**Job 1:** In the rows, begin at the line that has "You are a GUI agent. The screenshot is 539×1207." and stop after the line that has "Клининговая компания минусы". Give those lines again with "торрент" replaced by "torrent" and everything else left unchanged.

Ubuntu (Precise & Trusty tested)
--------------------------------

Installation on Ubuntu Precise or Trusty::

$ sudo apt-get update
$ sudo apt-get install -y python-dev python-pip 'g++' libzmq-dev libevent-dev
$ sudo pip install pip --upgrade
$ sudo pip install ssbench

Fedora 18
---------

Installation on Fedora 18 using its stock Python 2.7 (NOT ACTUALLY TESTED YET)::

$ sudo yum install -y gcc gcc-c++ python-setuptools python-devel python-pip zeromq3-devel python-argparse Cython gevent
$ sudo pip install pip --upgrade
$ sudo pip install ssbench

RHEL 6.6
--------

Installation on RHEL 6.6 using its stock Python 2.6::

$ sudo rpm -Uvh http://mirror.pnl.gov/epel/6/i386/epel-release-6-8.noarch.rpm
$ sudo yum makecache
$ sudo yum install -y gcc gcc-c++ python-setuptools python-devel python-pip zeromq3-devel python-argparse Cython
$ sudo pip install pip --upgrade
$ sudo pip install ssbench

CentOS 6.6
----------

Installation on CentOS 6.6 using its stock Python 2.6::

$ sudo rpm -Uvh http://mirror.pnl.gov/epel/6/i386/epel-release-6-8.noarch.rpm
$ sudo yum makecache
$ sudo yum install -y gcc gcc-c++ python-setuptools python-devel python-pip zeromq3-devel python-argparse Cython
$ sudo pip install pip --upgrade
$ sudo pip install ssbench

OS X
----

On the Mac, I recommend installing `Homebrew`_ and using that to install Python
2.7, `libevent`_, and zeromq. I haven't tested a fresh install in a while, but I had far
less problems with Cython and gevent-zeormq on OS X, probably because the
`Homebrew`_ Python was newer than Ubuntu 12.04's?

.. _`Homebrew`: http://mxcl.github.com/homebrew/

Then you should be able to just ``pip install ssbench``.


How Does It Work?
=================

Scenarios
---------

A "scenario" (sometimes called a "CRUD scenario") is a utf8-encoded JSON file
defining a benchmark run. Specifically, it defines:

- A ``name`` for the scenario (an arbitrary string)
- A ``sizes`` list of "object size" classes. Each object size class has a
``name``, a ``size_min`` minimum object size, a ``size_max`` maximum object
size (in bytes), and an
optional ``crud_profile`` for just this size. If ``crud_profile`` is not
given for a size, the top-level ``crud_profile`` will be used. The
``crud_profile`` here is just like the top-level one, an array of 4 numbers
whose relative sizes determine the percent chance of a Create, Read, Update,
or Delete operation. Objects created or updated within an object size
class will have a size (in bytes) chosen at random uniformly between the
minimum and maximum sizes.

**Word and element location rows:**
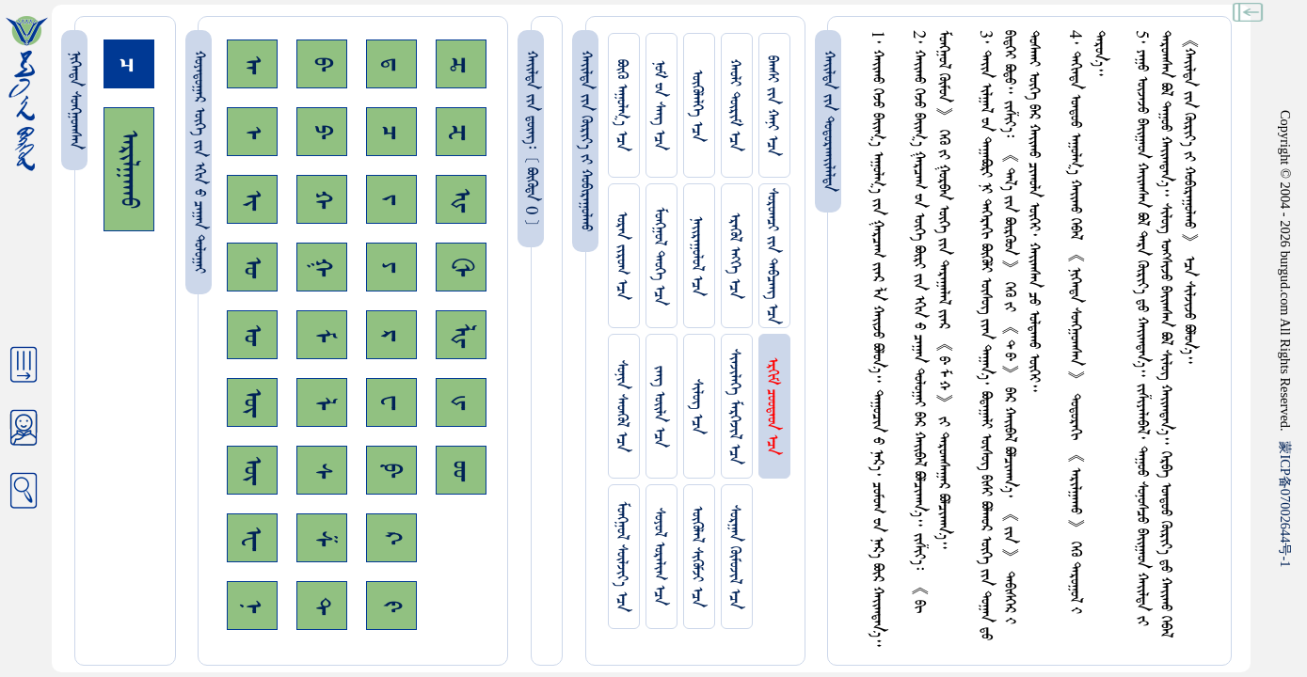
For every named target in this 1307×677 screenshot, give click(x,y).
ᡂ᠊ (461, 470)
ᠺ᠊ (391, 537)
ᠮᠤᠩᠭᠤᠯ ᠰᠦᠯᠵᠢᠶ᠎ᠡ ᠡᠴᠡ (621, 556)
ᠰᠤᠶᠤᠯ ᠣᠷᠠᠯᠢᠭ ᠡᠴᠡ (659, 557)
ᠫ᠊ (322, 131)
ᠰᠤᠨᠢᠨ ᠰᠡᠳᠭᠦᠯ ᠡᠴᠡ (621, 406)
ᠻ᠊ (391, 606)
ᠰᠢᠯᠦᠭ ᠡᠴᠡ (697, 406)
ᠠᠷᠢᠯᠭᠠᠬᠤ (129, 169)
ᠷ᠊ (391, 335)
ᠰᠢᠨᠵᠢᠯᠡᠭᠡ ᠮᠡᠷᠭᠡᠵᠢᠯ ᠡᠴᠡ (734, 406)
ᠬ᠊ (322, 199)
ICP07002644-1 (1285, 504)
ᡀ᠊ (461, 335)
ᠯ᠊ (322, 403)
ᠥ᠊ (252, 402)
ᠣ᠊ (252, 267)
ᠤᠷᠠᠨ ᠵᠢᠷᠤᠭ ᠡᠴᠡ (621, 256)
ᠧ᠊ (252, 538)
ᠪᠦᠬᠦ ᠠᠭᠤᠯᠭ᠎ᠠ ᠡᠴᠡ (621, 105)
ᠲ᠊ (322, 605)
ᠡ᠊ (252, 132)
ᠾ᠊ (461, 200)
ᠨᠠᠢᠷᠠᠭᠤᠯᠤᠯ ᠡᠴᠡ (697, 256)
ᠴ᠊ (391, 132)
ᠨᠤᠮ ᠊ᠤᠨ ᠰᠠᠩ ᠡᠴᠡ (659, 105)
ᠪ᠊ (322, 64)
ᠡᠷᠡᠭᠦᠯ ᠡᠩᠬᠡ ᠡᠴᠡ (734, 256)
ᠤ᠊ (252, 334)
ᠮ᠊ (322, 335)
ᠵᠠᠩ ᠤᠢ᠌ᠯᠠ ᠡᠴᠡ (659, 407)
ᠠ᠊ (252, 64)
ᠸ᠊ (391, 402)
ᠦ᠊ (252, 470)
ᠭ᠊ (322, 267)
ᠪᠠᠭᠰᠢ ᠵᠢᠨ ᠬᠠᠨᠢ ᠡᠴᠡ (772, 105)
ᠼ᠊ (461, 64)
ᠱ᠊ (322, 538)
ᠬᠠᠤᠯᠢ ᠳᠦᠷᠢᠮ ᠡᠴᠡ (734, 105)
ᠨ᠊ (252, 606)
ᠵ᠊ (391, 199)
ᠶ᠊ (391, 267)
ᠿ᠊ (461, 267)
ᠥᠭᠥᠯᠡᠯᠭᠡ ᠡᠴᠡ (697, 106)
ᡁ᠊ (461, 402)
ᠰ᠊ (322, 471)
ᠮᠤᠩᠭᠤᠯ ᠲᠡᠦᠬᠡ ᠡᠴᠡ (659, 256)
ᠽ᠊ (461, 132)
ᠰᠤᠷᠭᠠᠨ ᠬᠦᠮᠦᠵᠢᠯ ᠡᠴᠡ (734, 557)
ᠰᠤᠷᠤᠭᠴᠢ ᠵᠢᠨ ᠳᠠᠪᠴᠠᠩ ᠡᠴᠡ (772, 256)
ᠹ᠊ (391, 470)
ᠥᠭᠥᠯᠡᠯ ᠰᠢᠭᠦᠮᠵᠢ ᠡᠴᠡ (697, 556)
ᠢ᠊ (252, 200)
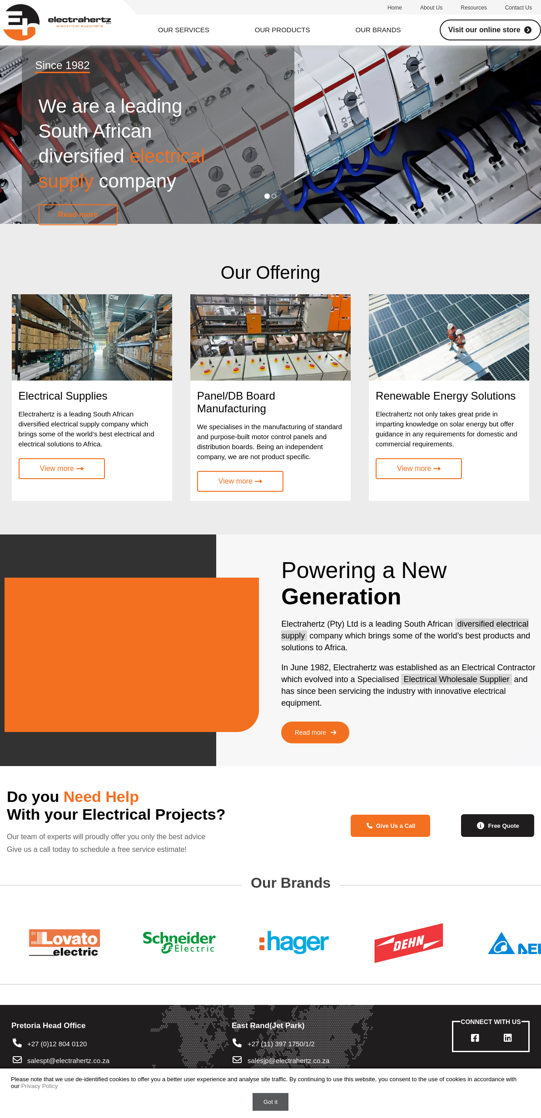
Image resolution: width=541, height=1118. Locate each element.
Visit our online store (490, 30)
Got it (270, 1101)
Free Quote (497, 825)
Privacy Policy (39, 1086)
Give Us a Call (390, 825)
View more (62, 468)
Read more (315, 732)
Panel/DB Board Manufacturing (236, 402)
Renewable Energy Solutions (446, 396)
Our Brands (378, 30)
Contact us (518, 8)
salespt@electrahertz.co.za (68, 1060)
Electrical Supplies (63, 396)
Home (394, 8)
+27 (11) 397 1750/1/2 (273, 1044)
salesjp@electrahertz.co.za (288, 1060)
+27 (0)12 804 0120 (49, 1044)
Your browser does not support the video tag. (127, 650)
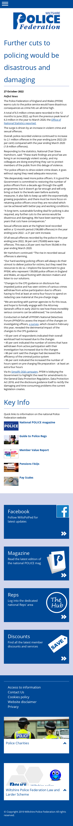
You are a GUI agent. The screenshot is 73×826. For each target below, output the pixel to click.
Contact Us (16, 692)
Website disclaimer (22, 702)
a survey (34, 324)
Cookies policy (18, 697)
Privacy (13, 706)
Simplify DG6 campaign (24, 371)
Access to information (24, 687)
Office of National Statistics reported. (32, 121)
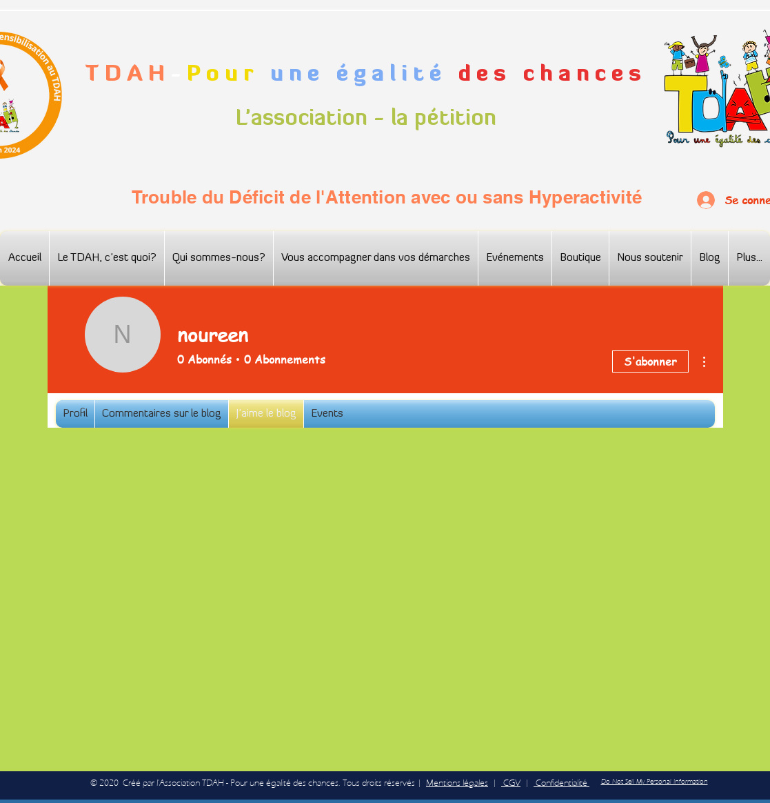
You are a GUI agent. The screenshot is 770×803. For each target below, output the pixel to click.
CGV (510, 783)
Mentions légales (457, 783)
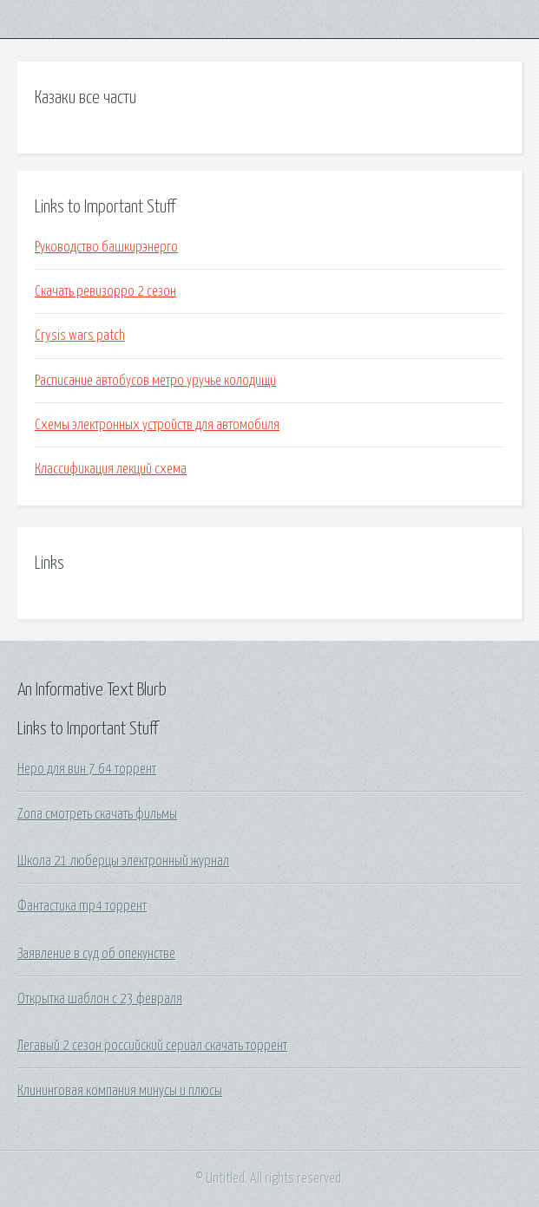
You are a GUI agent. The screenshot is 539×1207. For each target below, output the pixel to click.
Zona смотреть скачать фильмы (97, 814)
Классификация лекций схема (111, 469)
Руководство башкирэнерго (106, 247)
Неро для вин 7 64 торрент (86, 769)
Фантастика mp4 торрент (82, 906)
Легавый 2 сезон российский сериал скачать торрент (152, 1046)
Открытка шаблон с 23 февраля (99, 999)
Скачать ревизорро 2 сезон (105, 291)
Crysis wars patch (80, 336)
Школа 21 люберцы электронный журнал (123, 861)
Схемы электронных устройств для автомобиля (157, 425)
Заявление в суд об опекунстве (96, 954)
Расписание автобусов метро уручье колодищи (155, 381)
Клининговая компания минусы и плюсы (119, 1091)
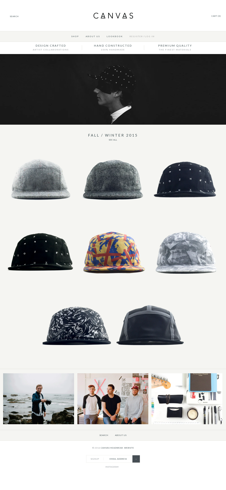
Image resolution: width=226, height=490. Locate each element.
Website (129, 447)
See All (113, 139)
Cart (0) (216, 16)
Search (103, 435)
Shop (75, 36)
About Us (93, 36)
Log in (150, 36)
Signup (95, 459)
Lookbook (115, 36)
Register (136, 36)
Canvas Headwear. (112, 447)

**Job 2:** In the ssbench installation notes, which Python version does the RHEL 6.6 installation use?

**Expected answer 1:**
You are a GUI agent. The screenshot is 539×1207. For each target below, output the pixel to click.
Zona смотреть скачать фильмы (97, 814)
Классификация лекций схема (111, 469)
Руководство башкирэнерго (106, 247)
Неро для вин 7 64 torrent (86, 769)
Фантастика mp4 torrent (82, 906)
Легавый 2 сезон российский сериал скачать torrent (152, 1046)
Открытка шаблон с 23 февраля (99, 999)
Скачать ревизорро 2 сезон (105, 291)
Crysis wars patch (80, 336)
Школа 21 люберцы электронный журнал (123, 861)
Схемы электронных устройств для автомобиля (157, 425)
Заявление в суд об опекунстве (96, 954)
Расписание автобусов метро уручье колодищи (155, 381)
Клининговая компания минусы и плюсы (119, 1091)

**Expected answer 2:** Its stock Python 2.6.